*WHAT THE TASK REQUIRES:*
Please rewrite the SQL subqueries excerpt from "Insert data into" to "than that average.", swapping "average" for "median".

Write a query to test your guess.
Insert data into the right table that will not get returned on an INNER JOIN.

Subqueries

Sometimes you want to run a query based on the result of another query. Enter subqueries. Let's say I want to return all items with above average revenue. Two things need to happen:

Calculate the average revenue.
Write a WHERE clause that returns the items that have a revenue
greater than that average.

Maybe something like this:
SELECT * FROM items WHERE revenue > AVG(revenue);
Good try, but that didn't work.
Subqueries need to be wrapped in parentheses. We can build more complex queries by using the result of another query. Try using the following structure:
SELECT * FROM items
WHERE revenue > (Insert your query that calculates the avg inside these parentheses);
SELECT * FROM items WHERE revenue > (SELECT AVG(revenue) FROM items);
The result should look like so...
id |         name         | revenue | season_id
----+----------------------+---------+-----------
 1 | lobster mac n cheese |    1200 |         3
 2 | veggie lasagna       |    1000 |         1
 4 | burger               |    2000 |         1
 6 | hot dog              |    1000 |         1
 7 | arugula salad        |    1100 |         2
(5 rows)

Without looking at the previous solution, write a WHERE clause that returns the items that have a revenue less than the average revenue. SELECT * FROM items where revenue < (SELECT AVG(revenue) FROM items);

Additional Challenges


Write a query that returns the sum of all items that have a category of dinner. SELECT SUM(items.revenue) FROM items INNER JOIN item_categories ON items.id = item_categories.item_id INNER JOIN categories ON categories.id = item_categories.category_id WHERE categories.name='dinner';
Write a query that returns the sum of all items for each category. The end result should look like this:

name       | sum
-----------+------
dinner     | 2600
vegetarian | 2900
lunch      | 3900
side       | 2300
(4 rows)
SELECT categories.name, SUM(revenue) FROM items INNER JOIN item_categories ON items.id = item_categories.item_id INNER JOIN categories ON categories.id = item_categories.category_id GROUP BY categories.name;
Possible Solutions

Some of these apply directly to challenges above. Most of them will need to be modified to acheive the challenge.

*DATASET EXCERPT:*
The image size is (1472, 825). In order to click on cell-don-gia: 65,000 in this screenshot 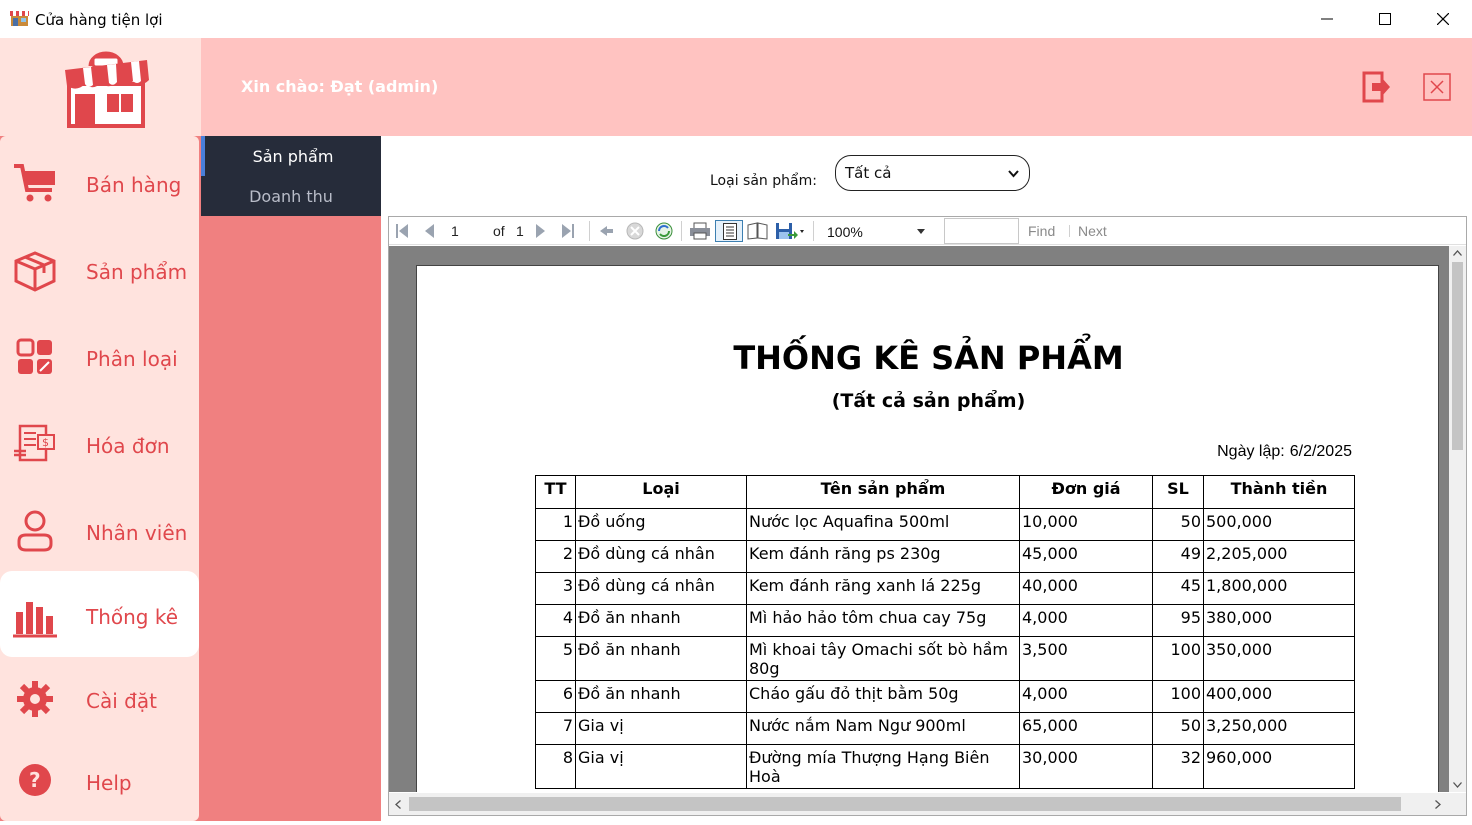, I will do `click(1086, 728)`.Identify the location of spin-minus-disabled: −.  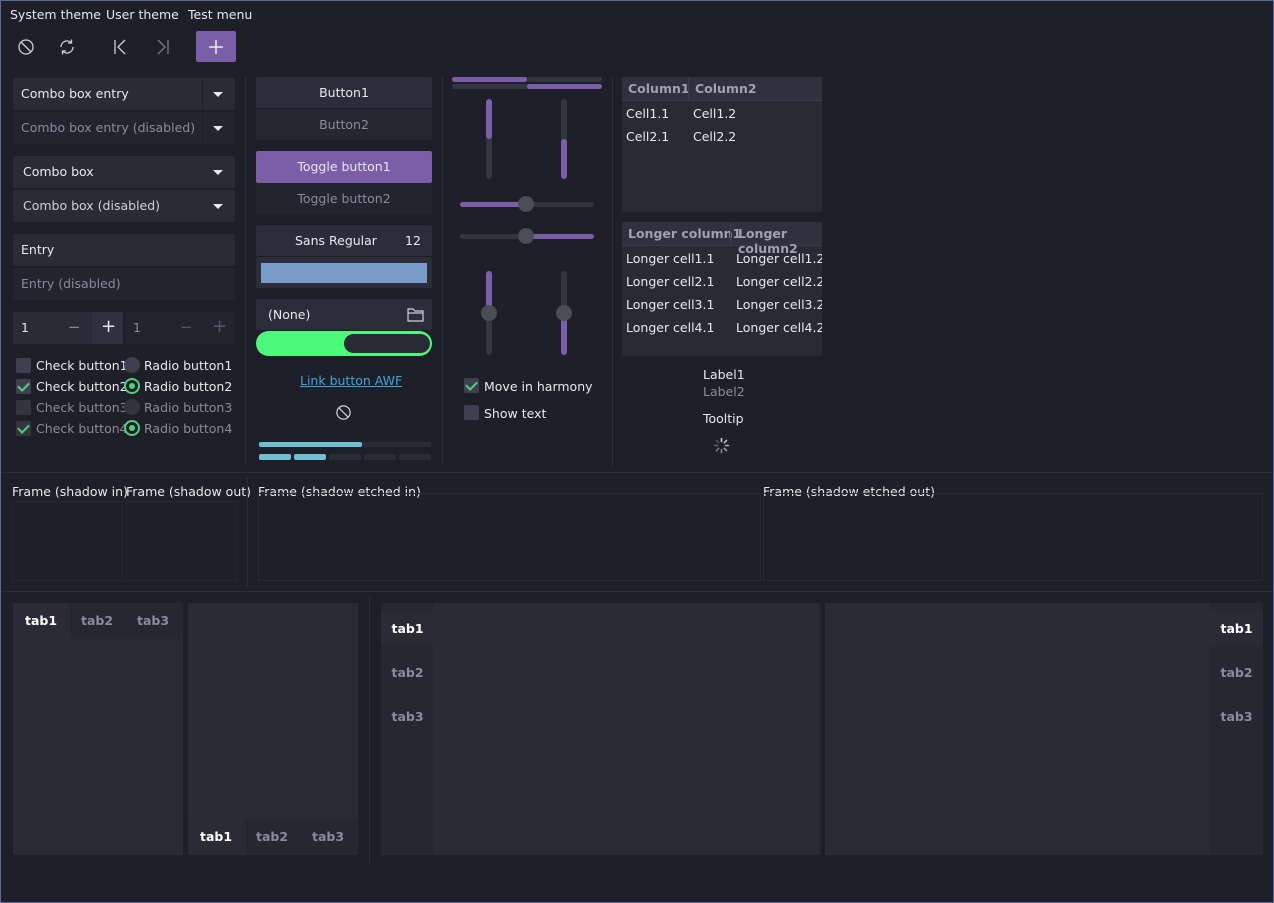
(186, 327).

*ANSWER SECTION:*
Insert data into the right table that will not get returned on an INNER JOIN.

Subqueries

Sometimes you want to run a query based on the result of another query. Enter subqueries. Let's say I want to return all items with above median revenue. Two things need to happen:

Calculate the median revenue.
Write a WHERE clause that returns the items that have a revenue
greater than that median.